Откровение Эуды Занкан посчитал еще одним знаком существования во времени. Он внимательно взглянул на него и подумал: «Благо, для чего эта ложь понадобилась». И повернувшись, продолжил свой путь.
Бачева никогда не видела портретов.
Отец часто привозил из Константинополя полотна, иные висели у них в Тбилиси, иные в доме на берегу Черной Арагви, но портретов среди них не было. Создание портретов считалось богохульством, ибо изображение лика человеческого означает превращение его в идола, и по этой причине в домах Занкана не было подобных работ.

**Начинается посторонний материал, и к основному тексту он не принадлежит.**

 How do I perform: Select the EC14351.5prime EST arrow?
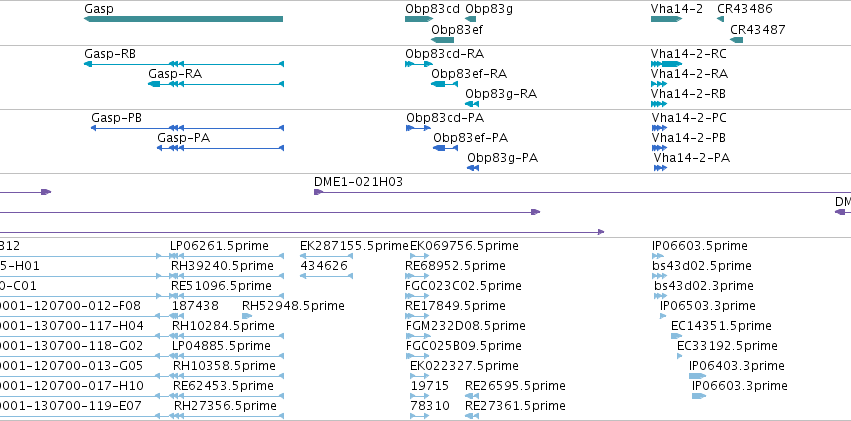pos(674,336)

Она полулежала на тахте без единой мысли в голове, уставясь в потолок, когда Эуда внес в комнату два полотна. Нет, полотен она не видела, глаза ее все еще были вперены в потолок, но всем своим телом она вдруг ощутила, что в комнате происходит что-то необычное. Бачева медленно опустила глаза и наткнулась на лик Ушу. Ужас голодным зубастым волком набросился на нее, и она отчаянно закричала. Застывшие мысли пришли в движение. И как только они пришли в движение, первая ее мысль была: «Все это проделки бесов», — и она повернулась лицом к стене. Но лик Ушу по-прежнему стоял перед глазами. Ушу смотрел на нее укоризненно и что-то выговаривал ей. И она снова повернулась к нему лицом, в изумлении уставилась на портрет и больше уже не отворачивалась: потому что Ушу упрекал ее за то, что она бежит от него. И в тот же миг из ее глаз хлынули слезы.

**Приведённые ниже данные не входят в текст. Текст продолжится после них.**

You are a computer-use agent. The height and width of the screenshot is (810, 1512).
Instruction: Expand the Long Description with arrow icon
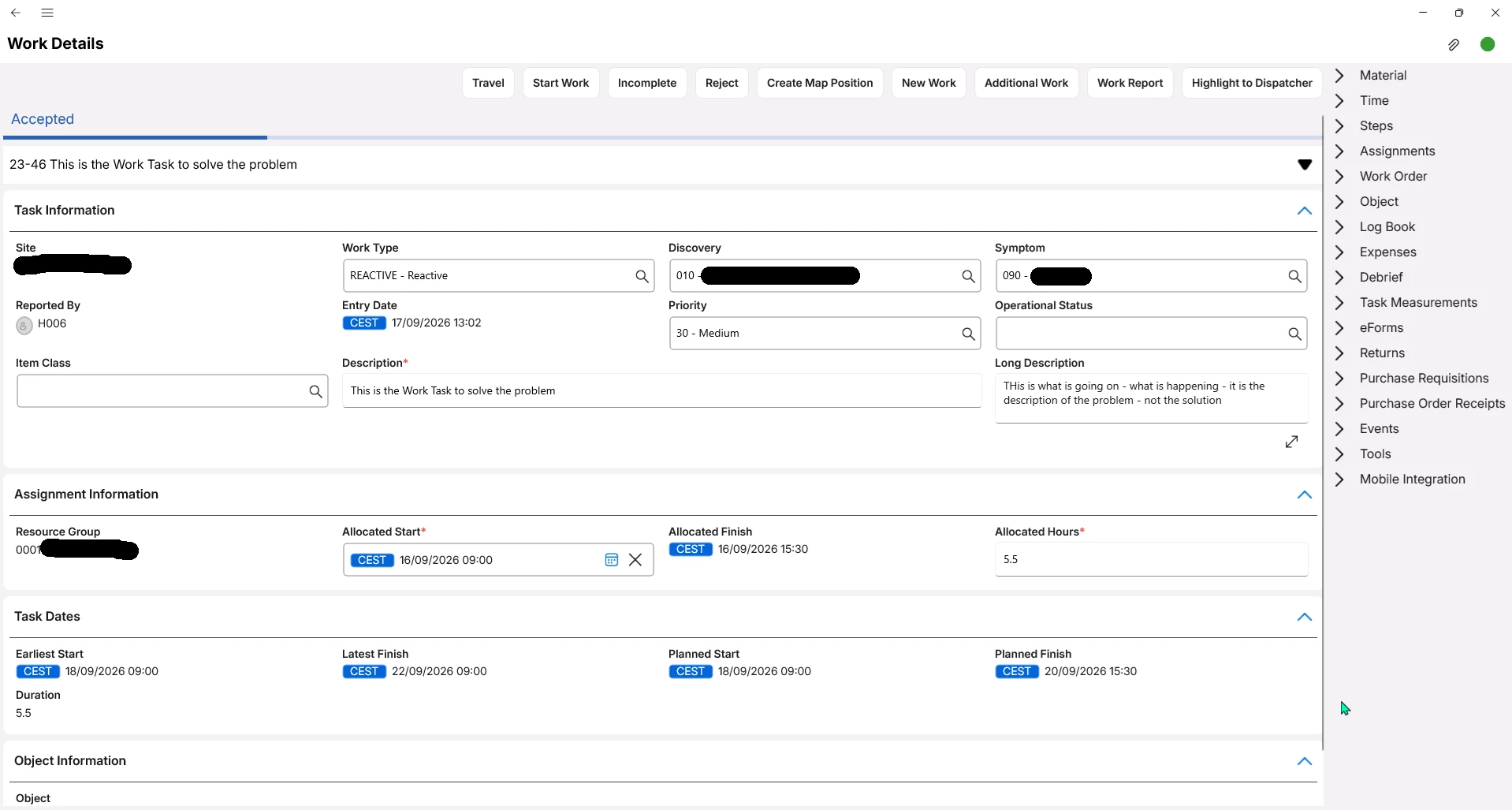[1291, 442]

Сколько времени прошло со смерти Ушу! Сегодня дочь Занкана впервые заплакала по любимому. Доныне ее как бы не было среди живых. Потрясение, которое пережила столица Грузии несколько месяцев назад, только сейчас встряхнуло ее пробудившееся сознание, и тот, в чьих объятиях она представляла себя в своих сладких девичьих грезах, умер для нее в этот миг.
Бачева горько причитала.
Занкану доставлял наслаждение горький плач дочери. Эти минуты, этот день казался ему самым счастливым в его жизни. На глазах выступили слезы счастья — он возблагодарил Господа за то, что тот услышал его мольбы. Занкан спустился во двор и приказал Шело немедленно послать кого-нибудь к Тинати и передать ей, что Занкан просит ее приехать. Он не вернулся в дом и ждал Тинати во дворе, хотя шел мелкий дождь, и мокрые фазаны — украшение двора — выглядели жалким образом. Тинати не заставила себя долго ждать — она примчалась на своем коне и взволнованно крикнула поспешившему ей навстречу Занкану:
— Что случилось?
Занкан спокойно отвечал:
— Бачева плачет, ей станет легче, если ты побудешь с ней. — Он проводил Тинати до дверей комнаты дочери, а сам, в какой-то мере умиротворенный, отправился к себе.